◆ Extrait à lire ◆
<<<<
Il s’agit des sports qui s’inscrivent dans l’économie de marché et développés en raison de leur capacité à générer des bénéfices économiques ou un retour sur investissement (ROI) pour les acteurs qui s’y engagent. On est ici en présence d’une offre et d’une demande dont les rapports sont médiés par le prix dans le cadre d’un marché spécifique. On peut citer des sports allant de la pratique du fitness dans les clubs privés à celle du ski en station de sports d’hiver. La condition d’exclusivité (possibilité d’imposer un prix) est donc réalisable. En effet, skier dans une station en empruntant les remonte-pentes implique de payer un prix d’accès (titre de transport, forfait de ski). Au contraire, la pratique du ski hors des pistes balisées est libre de tout droit de propriété et donc échappe à la condition d’exclusivité. Par ce biais, ces sports deviennent compatibles avec la logique marchande. Par ailleurs, leur caractère récréatif, ludique et de divertissement permet de générer une consommation suffisante pour dégager un ROI. Les pratiquants sont alors des clients qui ne contribuent que lorsqu’ils choisissent de consommer un bien ou un service sportif. Le modèle économique est celui du «  you pay only when you consume  » . Ce modèle est fondé sur le prix du marché que les clients acceptent de payer lorsqu’ils choisissent de pratiquer un loisir sportif dans le cadre du marché. La logique ici est exclusivement marchande.
>>>>
◆ Actions demandées ◆
(a) Les affirmations suivantes concordent-elles avec l'extrait sur les sports marchands ? (i) Le ski hors des pistes balisées est soumis à la condition d'exclusivité. (ii) Les pratiquants ne contribuent que lorsqu'ils choisissent de consommer un bien ou un service sportif. (iii) La logique de ces sports est en partie non marchande. Pour chacune, répondez par oui ou par non et citez mot pour mot le passage qui tranche.
(b) Quels qualificatifs l'extrait sur les sports marchands attribue-t-il au caractère de ces sports ? Donnez-les tous.
(c) Poursuivez l'extrait sur les sports marchands à partir de sa dernière phrase.

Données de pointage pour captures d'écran
<<<<
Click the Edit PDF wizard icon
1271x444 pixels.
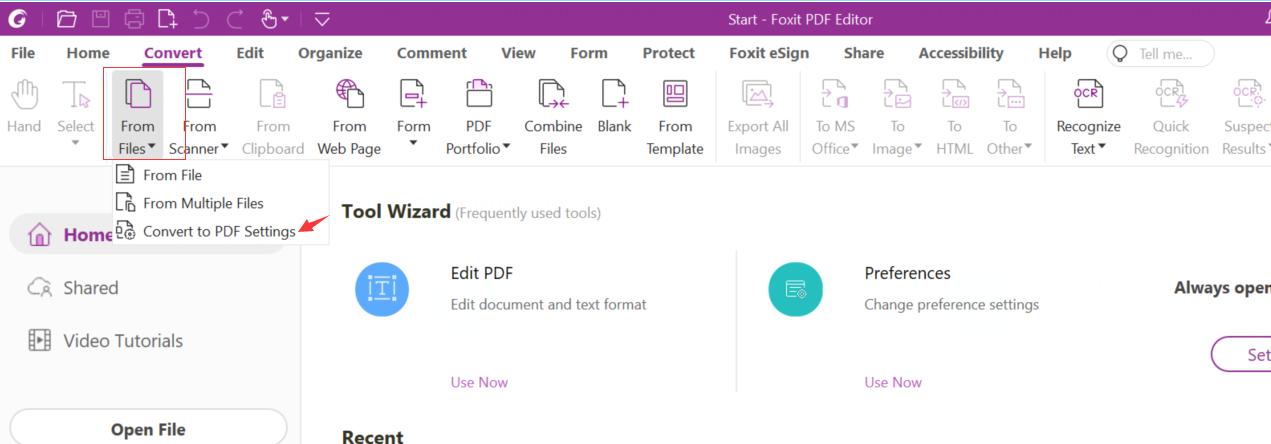382,289
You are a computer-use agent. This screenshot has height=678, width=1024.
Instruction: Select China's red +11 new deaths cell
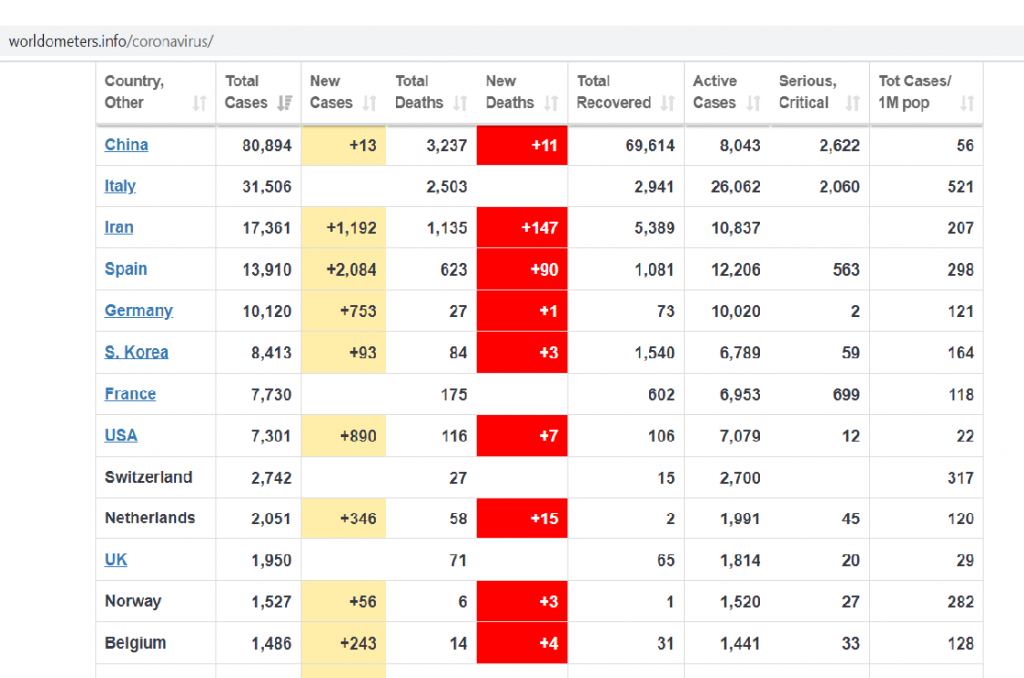point(522,145)
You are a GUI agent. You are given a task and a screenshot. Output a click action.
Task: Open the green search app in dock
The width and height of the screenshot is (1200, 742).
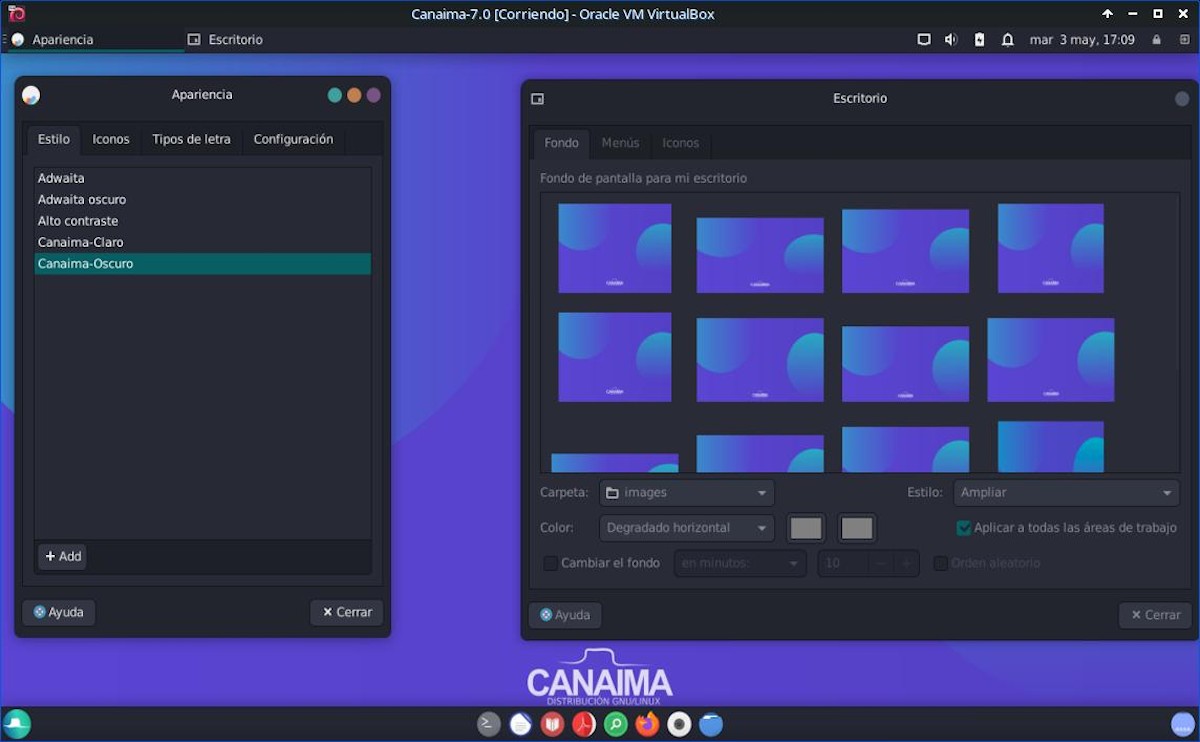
>>>>
◆ Réponses par tâche ◆
(a)
(i) Non : « la pratique du ski hors des pistes balisées est libre de tout droit de propriété et donc échappe à la condition d’exclusivité ».
(ii) Oui : « Les pratiquants sont alors des clients qui ne contribuent que lorsqu’ils choisissent de consommer un bien ou un service sportif. »
(iii) Non : « La logique ici est exclusivement marchande. »

(b) récréatif ; ludique ; de divertissement

(c)
Sports du tourisme : « tourism-based sports »

Ce sont les sports intégrés au tourisme par le biais du supplément d’expérience qu’ils procurent aux visiteurs. Cela est possible grâce à l’existence de sites de pratique et de conditions spéciales qu’offrent les territoires touristiques (neige, cours d’eau, sentiers…). La pratique du sport devient plus attractive et ludique que dans le cadre habituel. En substance, les sports du tourisme (ski, escalade, randonnées…) sont liés à un territoire (notamment la montagne) qui comporte des caractéristiques spécifiques appropriées aux besoins de divertissement des visiteurs. En cela, les attributs du territoire sont essentiels pour leur déroulement et le caractère ludique de ces sports est fondamental à la mise en tourisme des territoires concernés. Par ailleurs, le sport spectacle et les jeux sportifs, à cause de leur dimension « événementielle et festive », peuvent induire dans certains cas une consommation touristique (nuitées, déplacement, entre autres). Pour cette raison, certains travaux les ont associés au tourisme en les qualifiant de tourisme sportif passif (Gibson, 1998).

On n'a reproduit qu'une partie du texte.